Das LG München I hat eine Klage abgewiesen, mit der eine Fahrradfahrerin Ansprüche aus einem Verkehrsunfall gegen einen Reiter geltend macht (Urteil vom 19.10.2020, 19 O 6004/20).
Die Klägerin fuhr mit dem Fahrrad auf dem Gehweg einer Straße. Vor ihr ritt der Beklagte auf seinem Achal-Tekkiner, ebenfalls auf dem Gehweg. Der Gehweg war weder für Fahrräder noch für Reitpferde freigegeben. Die Klägerin näherte sich dem Pferd und klingelte dabei. Sie setzte nach eigener Darstellung zum Überholen an. Infolge einer Berührung des Vorderreifens des Fahrrads mit dem leicht erhöhten Randstein links neben dem Gehweg stürzte die Klägerin und brach sich dabei den linken Oberschenkelhals.
Die Klägerin machte gegen den Beklagten Ansprüche aus Tierhalter- und Tieraufseherhaftung sowie allgemeine deliktische Ansprüche geltend. Sie forderte unter anderem Schmerzensgeld nicht unter 25.000 €. Zwischen den Parteien war dabei insbesondere streitig, ob das Pferd während eines Überholvorgangs nach links – in Richtung der Klägerin – gezogen war und sie deswegen in Richtung des Randsteins ausweichen musste.
Das Gericht hörte beide Beteiligten zum Unfallhergang an. Es ist danach nicht überzeugt, dass der Vortrag einer Seite plausibler war als der andere, oder dass eine Partei glaubwürdiger war. Deshalb entscheidet das Gericht gegen die beweisbelastete Klägerin.

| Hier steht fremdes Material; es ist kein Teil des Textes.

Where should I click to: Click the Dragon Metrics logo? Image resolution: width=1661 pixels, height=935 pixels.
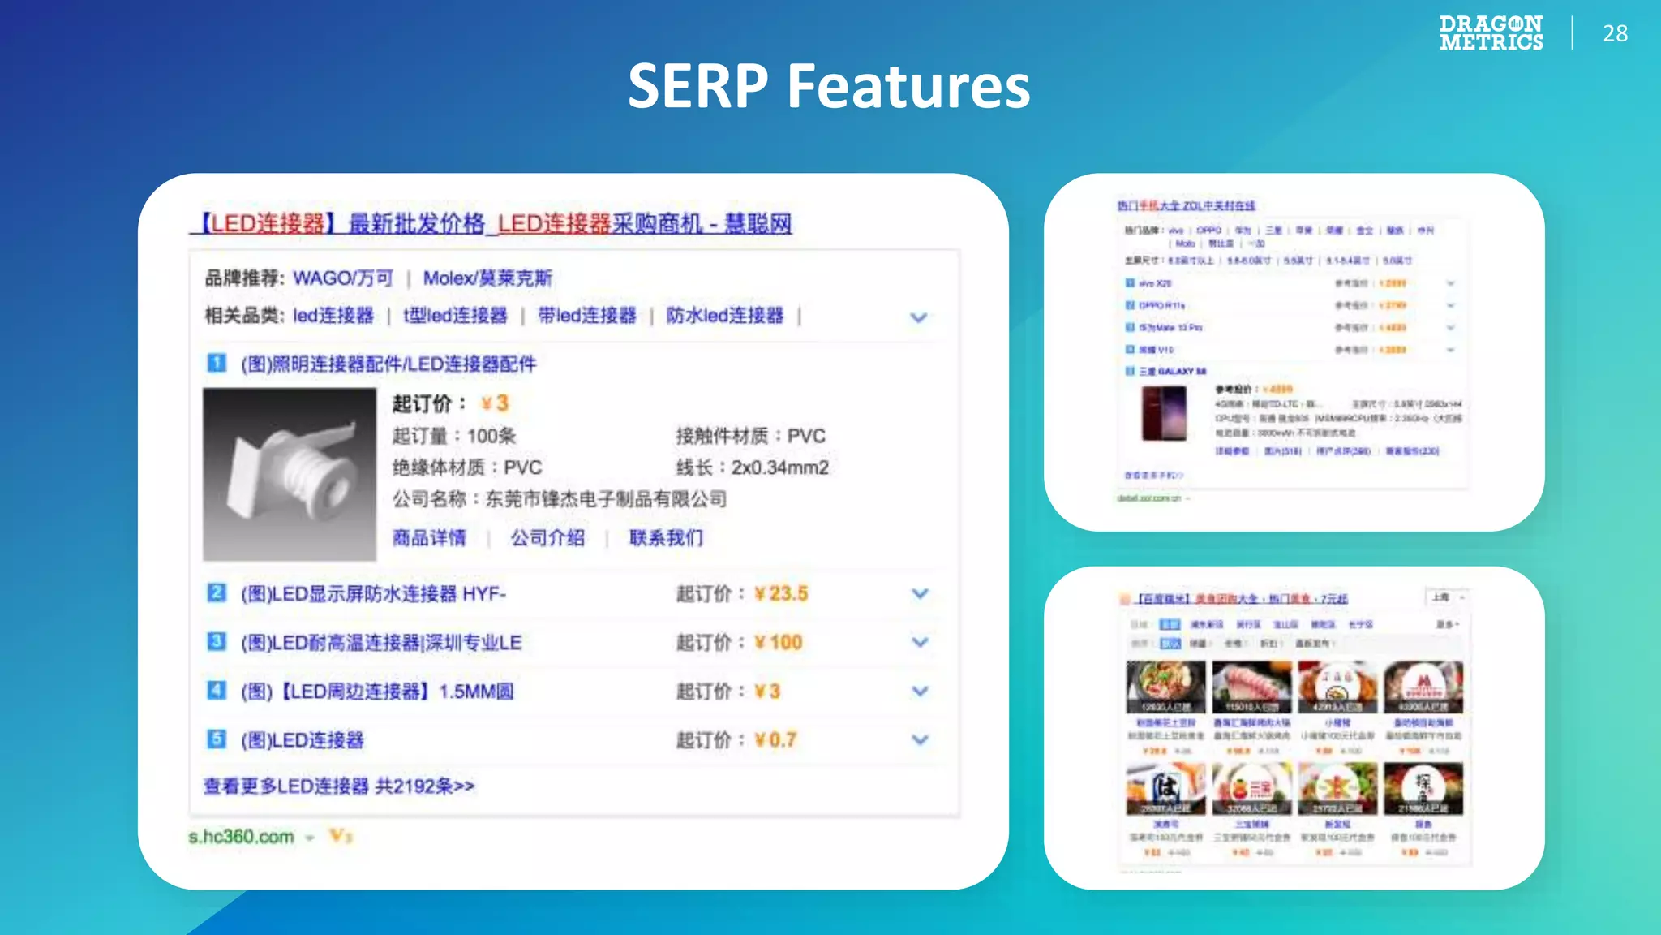[x=1491, y=33]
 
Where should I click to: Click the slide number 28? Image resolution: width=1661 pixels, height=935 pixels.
[x=1615, y=33]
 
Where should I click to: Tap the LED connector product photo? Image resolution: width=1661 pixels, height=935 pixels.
[x=290, y=474]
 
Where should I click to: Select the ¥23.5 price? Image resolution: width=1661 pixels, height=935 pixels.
[x=781, y=593]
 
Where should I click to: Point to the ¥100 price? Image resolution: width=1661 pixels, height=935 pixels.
[x=779, y=642]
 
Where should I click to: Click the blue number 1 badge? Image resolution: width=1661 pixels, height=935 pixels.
[x=217, y=363]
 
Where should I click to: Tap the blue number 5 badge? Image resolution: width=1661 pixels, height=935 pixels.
[x=217, y=739]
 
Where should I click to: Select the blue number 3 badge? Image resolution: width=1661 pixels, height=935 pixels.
[x=217, y=641]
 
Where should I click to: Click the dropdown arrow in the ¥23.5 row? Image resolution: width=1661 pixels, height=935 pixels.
[x=920, y=593]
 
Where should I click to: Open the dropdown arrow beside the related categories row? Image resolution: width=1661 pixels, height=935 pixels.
[x=918, y=317]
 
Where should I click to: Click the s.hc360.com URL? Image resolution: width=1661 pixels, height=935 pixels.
[x=241, y=837]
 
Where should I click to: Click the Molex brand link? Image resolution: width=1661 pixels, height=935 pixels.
[x=487, y=278]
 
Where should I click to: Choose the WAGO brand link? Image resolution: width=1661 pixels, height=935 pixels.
[x=343, y=278]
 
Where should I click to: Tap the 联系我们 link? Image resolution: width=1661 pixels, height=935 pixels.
[x=666, y=537]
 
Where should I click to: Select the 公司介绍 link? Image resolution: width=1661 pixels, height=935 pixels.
[x=547, y=537]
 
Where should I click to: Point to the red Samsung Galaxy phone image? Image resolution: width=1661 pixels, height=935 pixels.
[x=1164, y=413]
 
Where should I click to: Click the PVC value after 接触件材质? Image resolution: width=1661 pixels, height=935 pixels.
[x=806, y=436]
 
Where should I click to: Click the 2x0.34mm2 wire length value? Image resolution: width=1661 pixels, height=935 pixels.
[x=780, y=468]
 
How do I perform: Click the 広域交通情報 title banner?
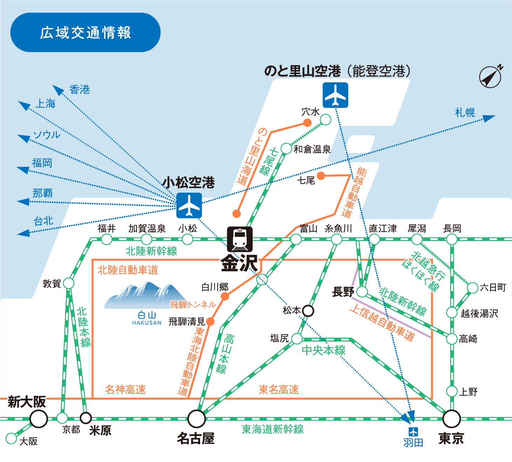(85, 33)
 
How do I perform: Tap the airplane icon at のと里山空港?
(335, 95)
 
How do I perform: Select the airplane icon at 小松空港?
(189, 205)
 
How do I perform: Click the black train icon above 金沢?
(240, 239)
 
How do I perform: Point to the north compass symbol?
(490, 76)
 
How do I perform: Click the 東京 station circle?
(452, 419)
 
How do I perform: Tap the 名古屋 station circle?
(197, 419)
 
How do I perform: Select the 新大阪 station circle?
(39, 419)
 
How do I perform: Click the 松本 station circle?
(308, 310)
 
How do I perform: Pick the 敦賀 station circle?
(69, 283)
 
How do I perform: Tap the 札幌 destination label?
(465, 113)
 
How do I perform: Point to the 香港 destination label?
(80, 90)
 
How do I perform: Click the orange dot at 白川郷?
(225, 297)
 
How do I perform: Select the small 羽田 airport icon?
(414, 431)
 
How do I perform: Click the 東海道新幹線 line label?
(273, 429)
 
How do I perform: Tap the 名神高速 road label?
(125, 389)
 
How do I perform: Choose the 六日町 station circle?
(473, 288)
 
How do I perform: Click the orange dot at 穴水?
(307, 123)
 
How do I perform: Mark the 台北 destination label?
(43, 221)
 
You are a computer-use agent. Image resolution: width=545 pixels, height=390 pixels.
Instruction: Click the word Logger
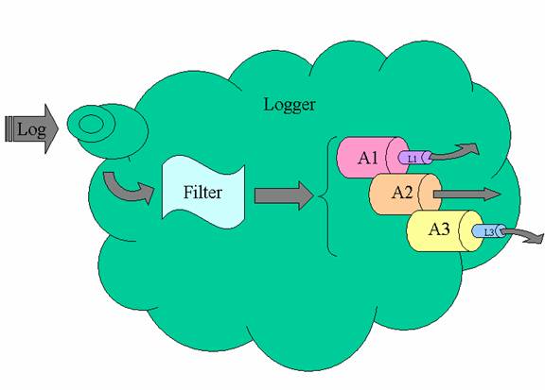coord(290,105)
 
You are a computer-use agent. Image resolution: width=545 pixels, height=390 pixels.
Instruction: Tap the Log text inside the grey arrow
coord(31,130)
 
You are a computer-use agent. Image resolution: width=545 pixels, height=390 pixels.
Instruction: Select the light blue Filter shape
coord(203,192)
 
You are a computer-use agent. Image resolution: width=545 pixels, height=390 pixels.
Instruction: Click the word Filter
coord(202,193)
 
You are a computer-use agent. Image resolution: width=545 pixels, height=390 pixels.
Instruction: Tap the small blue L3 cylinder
coord(489,231)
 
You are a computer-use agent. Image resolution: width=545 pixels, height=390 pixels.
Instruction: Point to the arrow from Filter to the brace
coord(284,196)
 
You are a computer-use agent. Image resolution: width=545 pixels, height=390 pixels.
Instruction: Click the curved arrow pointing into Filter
coord(127,190)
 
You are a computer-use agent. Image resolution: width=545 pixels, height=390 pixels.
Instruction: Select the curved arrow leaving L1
coord(454,153)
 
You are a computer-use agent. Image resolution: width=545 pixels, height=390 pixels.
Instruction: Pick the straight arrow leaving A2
coord(466,195)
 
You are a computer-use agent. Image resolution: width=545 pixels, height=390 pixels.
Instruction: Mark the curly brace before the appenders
coord(327,196)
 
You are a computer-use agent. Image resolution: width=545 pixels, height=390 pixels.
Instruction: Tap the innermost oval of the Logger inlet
coord(91,125)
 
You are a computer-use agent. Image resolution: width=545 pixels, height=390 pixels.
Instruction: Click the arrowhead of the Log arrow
coord(51,128)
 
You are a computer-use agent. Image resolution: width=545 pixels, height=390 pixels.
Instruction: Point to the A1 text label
coord(368,158)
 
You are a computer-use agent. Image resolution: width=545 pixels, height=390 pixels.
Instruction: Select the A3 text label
coord(439,229)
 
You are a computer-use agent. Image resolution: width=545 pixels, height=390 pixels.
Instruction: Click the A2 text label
coord(402,193)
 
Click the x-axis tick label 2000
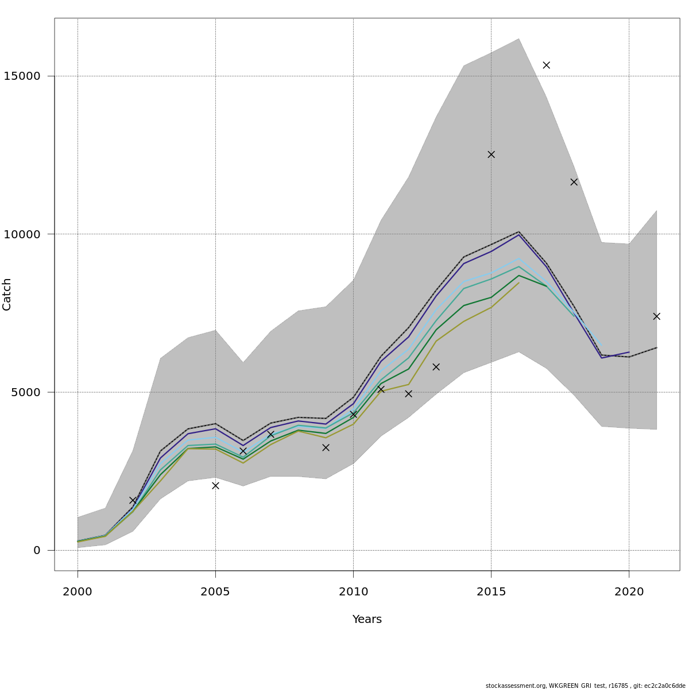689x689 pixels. (78, 592)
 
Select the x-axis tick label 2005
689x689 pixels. (215, 592)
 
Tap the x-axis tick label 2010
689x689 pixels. (353, 592)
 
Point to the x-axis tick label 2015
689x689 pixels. (491, 592)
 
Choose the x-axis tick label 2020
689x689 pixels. (629, 592)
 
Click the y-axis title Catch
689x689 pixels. (7, 295)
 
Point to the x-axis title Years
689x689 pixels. (367, 620)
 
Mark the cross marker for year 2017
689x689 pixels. (546, 65)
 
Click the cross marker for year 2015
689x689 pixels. (491, 154)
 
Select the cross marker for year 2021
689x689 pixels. (656, 316)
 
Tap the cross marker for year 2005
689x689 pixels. (215, 486)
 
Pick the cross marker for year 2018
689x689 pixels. (574, 182)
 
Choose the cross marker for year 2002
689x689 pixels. (133, 501)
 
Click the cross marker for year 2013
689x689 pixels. (436, 367)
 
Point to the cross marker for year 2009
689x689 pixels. (326, 447)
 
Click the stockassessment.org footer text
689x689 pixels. (585, 686)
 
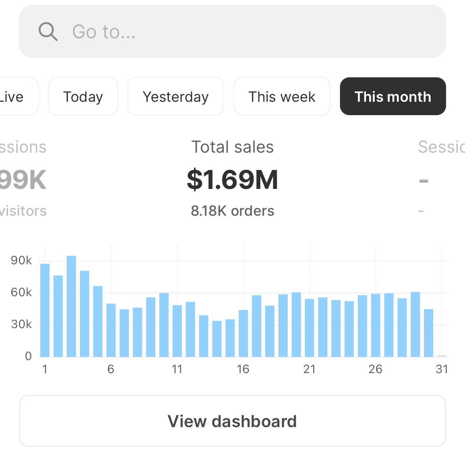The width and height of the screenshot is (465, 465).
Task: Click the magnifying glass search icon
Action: point(48,32)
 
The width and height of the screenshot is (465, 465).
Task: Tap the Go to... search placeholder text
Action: point(104,32)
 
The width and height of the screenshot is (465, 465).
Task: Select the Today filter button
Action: point(83,97)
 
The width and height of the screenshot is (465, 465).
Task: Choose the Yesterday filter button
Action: point(176,97)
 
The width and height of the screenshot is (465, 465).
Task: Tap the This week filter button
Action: point(282,97)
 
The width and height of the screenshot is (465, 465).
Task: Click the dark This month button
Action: point(393,97)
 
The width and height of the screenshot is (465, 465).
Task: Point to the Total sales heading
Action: point(232,147)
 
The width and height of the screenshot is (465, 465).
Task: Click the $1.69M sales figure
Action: point(232,179)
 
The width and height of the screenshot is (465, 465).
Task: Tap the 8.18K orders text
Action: point(232,211)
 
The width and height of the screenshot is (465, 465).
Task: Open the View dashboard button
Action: point(232,421)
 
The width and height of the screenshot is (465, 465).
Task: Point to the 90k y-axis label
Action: point(21,260)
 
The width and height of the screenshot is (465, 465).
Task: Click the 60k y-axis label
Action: point(21,292)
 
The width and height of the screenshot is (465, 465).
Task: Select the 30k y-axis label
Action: point(21,324)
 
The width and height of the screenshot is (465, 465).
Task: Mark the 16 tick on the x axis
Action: point(243,369)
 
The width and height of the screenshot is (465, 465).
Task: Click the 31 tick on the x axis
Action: point(442,369)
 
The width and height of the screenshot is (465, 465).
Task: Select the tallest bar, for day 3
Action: point(71,306)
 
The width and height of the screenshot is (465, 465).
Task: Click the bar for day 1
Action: point(45,310)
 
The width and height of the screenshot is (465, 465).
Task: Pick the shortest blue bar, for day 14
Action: point(217,339)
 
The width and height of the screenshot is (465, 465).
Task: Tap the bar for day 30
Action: point(429,333)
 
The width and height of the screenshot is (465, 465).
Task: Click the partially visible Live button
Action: point(16,97)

Einen Anspruch kann die Klägerin nach Auffassung des Gerichts auch nicht darauf stützen, dass der Beklagte trotz des Klingelns nicht nach rechts auswich, weil hierzu im konkreten Fall keine Verpflichtung bestand. Ebenso wenig ist entscheidend, dass der Beklagte verbotswidrig auf dem Gehweg ritt, da sich das bloße Reiten auf dem Gehweg letztlich nicht bei der Unfallverursachung auswirkte. Da die Klägerin zudem selbst verbotswidrig auf dem Gehweg fuhr, kann sie sich auf einen solchen Verkehrsverstoß des Beklagten nicht berufen.
Das Gericht merkt schließlich an, dass etwaige Ansprüche der Klägerin im Übrigen wegen der Schwere ihres Mitverschuldens ausgeschlossen wären, weil sie unter Zugrundelegung ihrer Darstellung jedenfalls den Mindestabstand beim Überholen eklatant unterschritten hätte. Zu Pferden ebenso wie zu Radfahrern ist nach Auffassung des Gerichts bei einem Überholvorgang regelmäßig ein Mindestabstand von 1,5 bis 2 m einzuhalten, um auf plötzliche Reaktionen des Tieres oder Schlenker des Fahrradfahrers reagieren zu können. Ein Abstand von 30 – 40 cm genügt jedenfalls nicht.